Over the years, various plants from around the world have been brought to Scotland, either for populating botanical gardens or accidentally when importing goods. Most of these plants do not survive well in Scotland, but unfortunately a few do colonise and become invasive, then known as Invasive Non-Native Species (INNS). These plants have a negative impact on the local ecology and economy.
Galloway Fisheries Trust (GFT) has been treating INNS along the riverbanks throughout Dumfries and Galloway since 2008. Our primary focus is on Japanese knotweed, Giant hogweed, Himalayan balsam and American Skunk Cabbage. Where possible, along with treating these plants we incorporate an education program to raise awareness of invasive species and the negative effects these can have on the environment and local economies.
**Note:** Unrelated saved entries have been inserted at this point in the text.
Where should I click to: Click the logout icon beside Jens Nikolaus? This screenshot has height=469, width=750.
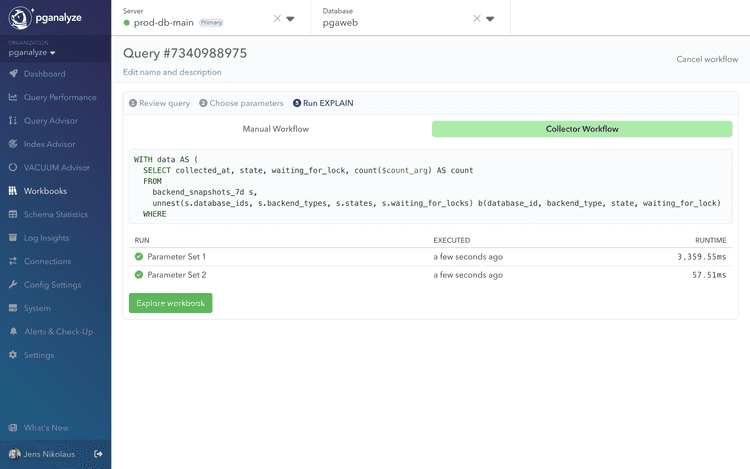point(98,454)
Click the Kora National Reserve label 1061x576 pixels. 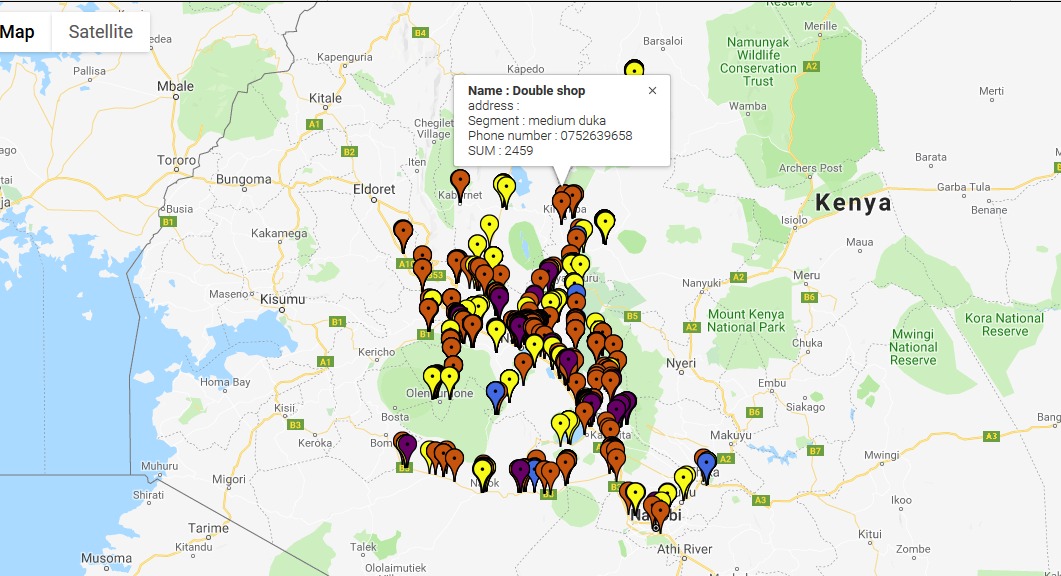click(1004, 325)
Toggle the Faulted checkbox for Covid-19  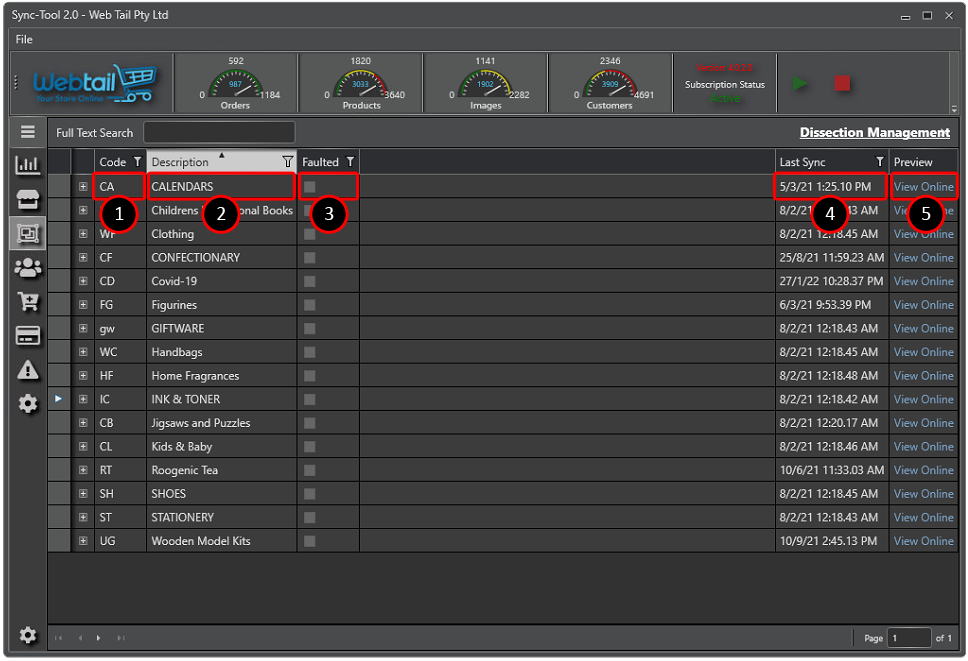(x=310, y=281)
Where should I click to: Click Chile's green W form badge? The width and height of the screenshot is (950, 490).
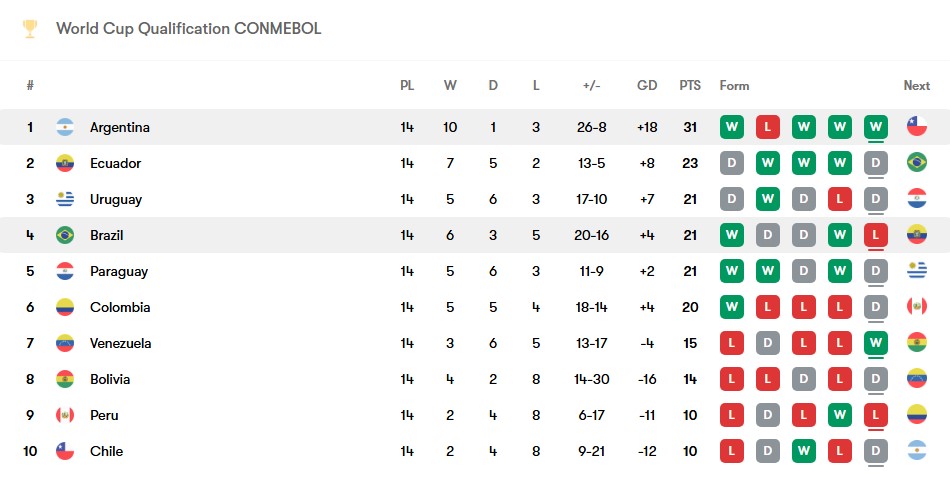point(803,451)
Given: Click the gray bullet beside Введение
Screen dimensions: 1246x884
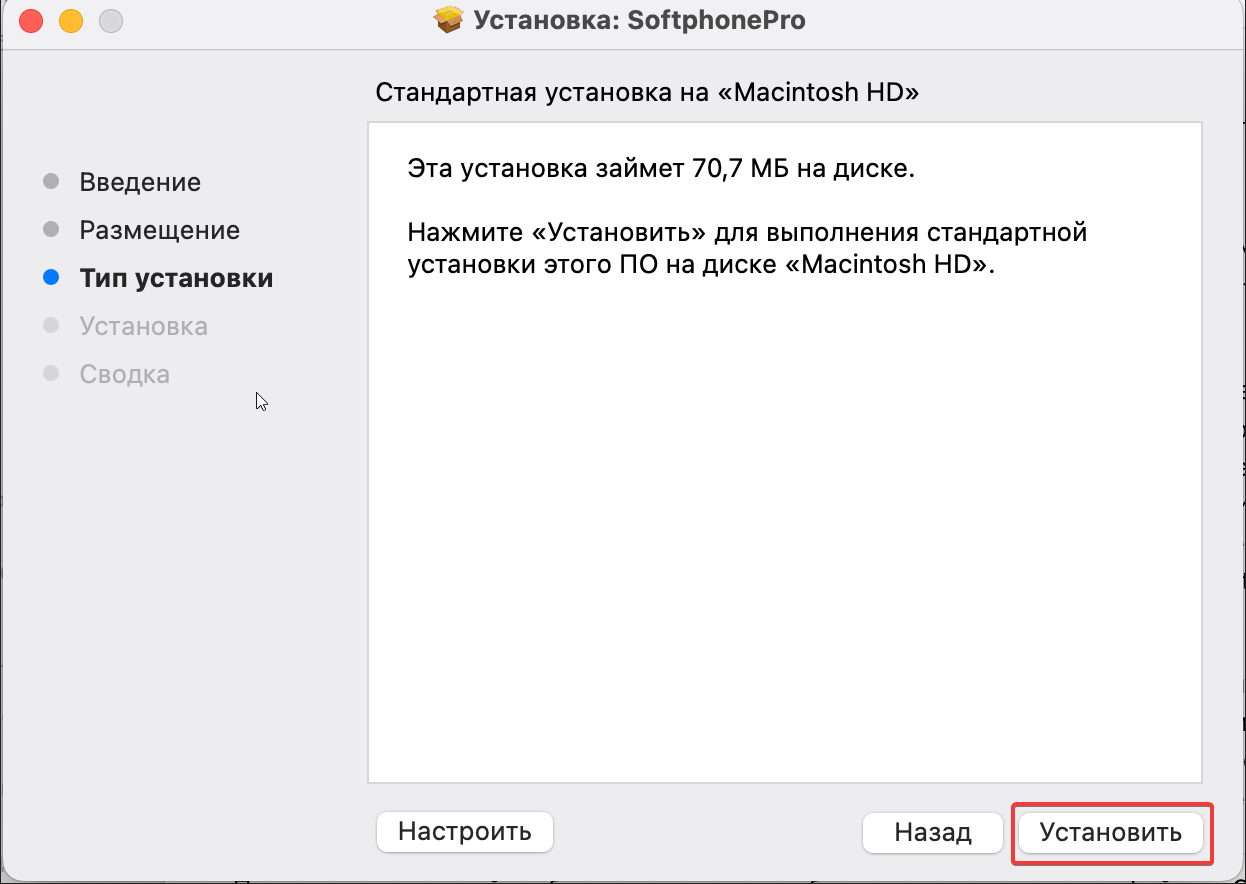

INNS are classed as a plant, animal or fungus that has been introduced from a different place. They can sometimes cause harm to the environment, people or other plants or animals. GFTs’ focus is on the invasive plants found along riverbanks which have proven to have a negative impact on the biodiversity and structural integrity of these areas.
The most prominent species found in Dumfries and Galloway are Japanese knotweed, Giant hogweed, Himalayan balsam, and recently American skunk cabbage. We aim to reduce and maintain the numbers of invasive plants through chemical treatment using herbicide and mechanical removal where possible.
Aims and objectives
Controlling these plants will benefit local biodiversity, riverside access routes, angling opportunities, local economy and health. As complete eradication of INNS along river banks is impossible, GFT are aiming to increase the numbers of volunteers trained in surveying and controlling invasives so that this work can continue without the requirement of annual funding.
As part of an earlier Border Esk and River Sark project GFT have started an education program aiming to raise awareness of INNS within schools. Giant hogweed is the main species of interest due to the dangerous nature of the plant and its risk to public health. By informing children of these dangers it will hopefully reduce the risk of harm from these plants.
All work we have carried out in the past has been funded by local organisations and area committees, along with the support of local volunteers who help on a regular basis. We are currently looking for funding to allow this work to continue.
The aims of this project are to improve both instream and riparian habitats for both salmonids and freshwater pearl mussels; freshwater pearl mussels are now a critically endangered species and there are very few known populations remaining in Scotland.